■ Work to be completed
Rewrite the entries below as a numbered list, one line per item, and drop any blank lines.
Top of Material to process
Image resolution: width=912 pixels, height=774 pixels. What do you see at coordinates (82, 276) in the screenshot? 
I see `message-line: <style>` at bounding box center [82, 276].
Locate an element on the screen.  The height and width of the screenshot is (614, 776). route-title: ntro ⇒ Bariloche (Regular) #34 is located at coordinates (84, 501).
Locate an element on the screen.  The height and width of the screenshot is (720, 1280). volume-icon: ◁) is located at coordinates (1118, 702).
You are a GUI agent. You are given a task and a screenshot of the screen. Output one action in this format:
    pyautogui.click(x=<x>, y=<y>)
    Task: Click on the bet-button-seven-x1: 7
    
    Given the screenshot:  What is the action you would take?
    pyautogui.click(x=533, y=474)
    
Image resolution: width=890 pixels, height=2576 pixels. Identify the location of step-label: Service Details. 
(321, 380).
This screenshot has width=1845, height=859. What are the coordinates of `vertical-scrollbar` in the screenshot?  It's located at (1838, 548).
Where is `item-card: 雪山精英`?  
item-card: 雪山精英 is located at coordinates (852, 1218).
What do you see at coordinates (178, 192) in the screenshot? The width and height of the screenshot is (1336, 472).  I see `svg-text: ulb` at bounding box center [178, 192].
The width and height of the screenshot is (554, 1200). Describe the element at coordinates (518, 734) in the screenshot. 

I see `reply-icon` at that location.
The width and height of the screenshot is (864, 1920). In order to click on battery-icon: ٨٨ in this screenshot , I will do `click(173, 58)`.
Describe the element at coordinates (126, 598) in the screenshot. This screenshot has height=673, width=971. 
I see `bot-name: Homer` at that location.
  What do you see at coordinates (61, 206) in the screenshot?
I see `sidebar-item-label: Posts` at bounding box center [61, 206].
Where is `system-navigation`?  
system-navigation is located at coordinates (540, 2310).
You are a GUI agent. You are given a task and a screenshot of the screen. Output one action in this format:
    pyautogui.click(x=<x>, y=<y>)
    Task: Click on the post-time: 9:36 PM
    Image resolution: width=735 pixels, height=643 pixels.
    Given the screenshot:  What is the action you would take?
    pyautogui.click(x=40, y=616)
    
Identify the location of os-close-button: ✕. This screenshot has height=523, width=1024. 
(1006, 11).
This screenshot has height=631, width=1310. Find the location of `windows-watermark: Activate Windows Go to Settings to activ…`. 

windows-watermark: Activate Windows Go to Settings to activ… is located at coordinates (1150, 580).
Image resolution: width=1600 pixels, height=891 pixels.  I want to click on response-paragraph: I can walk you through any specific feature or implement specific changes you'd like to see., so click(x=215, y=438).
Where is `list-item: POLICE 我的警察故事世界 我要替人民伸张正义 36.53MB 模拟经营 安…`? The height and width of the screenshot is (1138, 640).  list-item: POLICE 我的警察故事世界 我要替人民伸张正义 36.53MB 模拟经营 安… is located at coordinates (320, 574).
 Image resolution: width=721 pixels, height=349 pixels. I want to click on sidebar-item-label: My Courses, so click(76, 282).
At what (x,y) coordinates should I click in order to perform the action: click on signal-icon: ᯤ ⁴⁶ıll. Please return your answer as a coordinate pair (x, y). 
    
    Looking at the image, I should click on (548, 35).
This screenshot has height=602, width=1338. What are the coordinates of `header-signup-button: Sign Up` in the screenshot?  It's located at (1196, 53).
Bottom of Material to process
■ Task solution
1. Image resolution: width=912 pixels, height=774 pixels. What do you see at coordinates (82, 276) in the screenshot? 
2. I see `message-line: <style>` at bounding box center [82, 276].
3. Locate an element on the screen.  The height and width of the screenshot is (614, 776). route-title: ntro ⇒ Bariloche (Regular) #34 is located at coordinates (84, 501).
4. Locate an element on the screen.  The height and width of the screenshot is (720, 1280). volume-icon: ◁) is located at coordinates (1118, 702).
5. You are a GUI agent. You are given a task and a screenshot of the screen. Output one action in this format:
6.     pyautogui.click(x=<x>, y=<y>)
7.     Task: Click on the bet-button-seven-x1: 7
8.     Given the screenshot:  What is the action you would take?
9.     pyautogui.click(x=533, y=474)
10. Image resolution: width=890 pixels, height=2576 pixels. Identify the location of step-label: Service Details. 
11. (321, 380).
12. This screenshot has width=1845, height=859. What are the coordinates of `vertical-scrollbar` in the screenshot?  It's located at (1838, 548).
13. Where is `item-card: 雪山精英`?  
14. item-card: 雪山精英 is located at coordinates (852, 1218).
15. What do you see at coordinates (178, 192) in the screenshot? The width and height of the screenshot is (1336, 472).  I see `svg-text: ulb` at bounding box center [178, 192].
16. The width and height of the screenshot is (554, 1200). Describe the element at coordinates (518, 734) in the screenshot. 
17. I see `reply-icon` at that location.
18. The width and height of the screenshot is (864, 1920). In order to click on battery-icon: ٨٨ in this screenshot , I will do `click(173, 58)`.
19. Describe the element at coordinates (126, 598) in the screenshot. This screenshot has height=673, width=971. 
20. I see `bot-name: Homer` at that location.
21.   What do you see at coordinates (61, 206) in the screenshot?
22. I see `sidebar-item-label: Posts` at bounding box center [61, 206].
23. Where is `system-navigation`?  
24. system-navigation is located at coordinates (540, 2310).
25. You are a GUI agent. You are given a task and a screenshot of the screen. Output one action in this format:
26.     pyautogui.click(x=<x>, y=<y>)
27.     Task: Click on the post-time: 9:36 PM
28.     Image resolution: width=735 pixels, height=643 pixels.
29.     Given the screenshot:  What is the action you would take?
30.     pyautogui.click(x=40, y=616)
31. Identify the location of os-close-button: ✕. This screenshot has height=523, width=1024. 
32. (1006, 11).
33. This screenshot has height=631, width=1310. Find the location of `windows-watermark: Activate Windows Go to Settings to activ…`. 
34. windows-watermark: Activate Windows Go to Settings to activ… is located at coordinates (1150, 580).
35. Image resolution: width=1600 pixels, height=891 pixels.  I want to click on response-paragraph: I can walk you through any specific feature or implement specific changes you'd like to see., so click(x=215, y=438).
36. Where is `list-item: POLICE 我的警察故事世界 我要替人民伸张正义 36.53MB 模拟经营 安…`? The height and width of the screenshot is (1138, 640).  list-item: POLICE 我的警察故事世界 我要替人民伸张正义 36.53MB 模拟经营 安… is located at coordinates (320, 574).
37.  Image resolution: width=721 pixels, height=349 pixels. I want to click on sidebar-item-label: My Courses, so click(76, 282).
38. At what (x,y) coordinates should I click in order to perform the action: click on signal-icon: ᯤ ⁴⁶ıll. Please return your answer as a coordinate pair (x, y). 
39.     Looking at the image, I should click on (548, 35).
40. This screenshot has height=602, width=1338. What are the coordinates of `header-signup-button: Sign Up` in the screenshot?  It's located at (1196, 53).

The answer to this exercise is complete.